From mboxrd@z Thu Jan  1 00:00:00 1970
From: Daniel Borkmann <daniel@iogearbox.net>
Subject: Re: [PATCH net-next v2 2/2] bpf: Remove the capability check for
 cgroup skb eBPF program
Date: Tue, 06 Jun 2017 18:56:29 +0200
Message-ID: <5936DEBD.2050401@iogearbox.net>
References: <1496279760-20996-1-git-send-email-chenbofeng.kernel@gmail.com> <1496279760-20996-2-git-send-email-chenbofeng.kernel@gmail.com> <20170601234235.iwu55crijtxuq5mp@ast-mbp>
Mime-Version: 1.0
Content-Type: text/plain; charset=windows-1252; format=flowed
Content-Transfer-Encoding: 7bit
Cc: netdev@vger.kernel.org, David Miller <davem@davemloft.net>,
        Lorenzo Colitti <lorenzo@google.com>,
        Chenbo Feng <fengc@google.com>
To: Alexei Starovoitov <alexei.starovoitov@gmail.com>,
        Chenbo Feng <chenbofeng.kernel@gmail.com>
Return-path: <netdev-owner@vger.kernel.org>
Received: from www62.your-server.de ([213.133.104.62]:58158 "EHLO
        www62.your-server.de" rhost-flags-OK-OK-OK-OK) by vger.kernel.org
        with ESMTP id S1751445AbdFFQ4c (ORCPT
        <rfc822;netdev@vger.kernel.org>); Tue, 6 Jun 2017 12:56:32 -0400
In-Reply-To: <20170601234235.iwu55crijtxuq5mp@ast-mbp>
Sender: netdev-owner@vger.kernel.org
List-ID: <netdev.vger.kernel.org>

On 06/02/2017 01:42 AM, Alexei Starovoitov wrote:
> On Wed, May 31, 2017 at 06:16:00PM -0700, Chenbo Feng wrote:
>> From: Chenbo Feng <fengc@google.com>
>>
>> Currently loading a cgroup skb eBPF program require a CAP_SYS_ADMIN
>> capability while attaching the program to a cgroup only requires the
>> user have CAP_NET_ADMIN privilege.
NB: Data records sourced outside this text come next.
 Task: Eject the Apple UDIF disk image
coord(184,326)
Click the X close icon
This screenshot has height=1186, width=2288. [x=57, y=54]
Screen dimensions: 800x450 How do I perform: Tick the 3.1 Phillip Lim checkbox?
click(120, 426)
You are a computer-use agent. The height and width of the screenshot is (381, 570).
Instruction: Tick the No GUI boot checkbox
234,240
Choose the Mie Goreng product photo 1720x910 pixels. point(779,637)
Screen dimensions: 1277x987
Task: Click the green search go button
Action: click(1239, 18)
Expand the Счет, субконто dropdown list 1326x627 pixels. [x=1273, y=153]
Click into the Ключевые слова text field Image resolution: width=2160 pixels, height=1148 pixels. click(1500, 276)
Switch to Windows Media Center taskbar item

We can escape the capability
>> check when load the program just like socket filter program to make
>> the capability requirement consistent.
>>
>> Change since v1:
>> Change the code style in order to be compliant with checkpatch.pl
>> preference
>>
>> Signed-off-by: Chenbo Feng <fengc@google.com>
>
> as far as I can see they're indeed the same as socket filters, so
> Acked-by: Alexei Starovoitov <ast@kernel.org>
>
> but I don't quite understand how it helps, since as you said
> attaching such unpriv fd to cgroup still requires root.
> Do you have more patches to follow?

Hmm, when we relax this from capable(CAP_SYS_ADMIN) to unprivileged,
then we must at least also zero out the not-yet-initialized memory
for the mac header for egress case in __cgroup_bpf_run_filter_skb().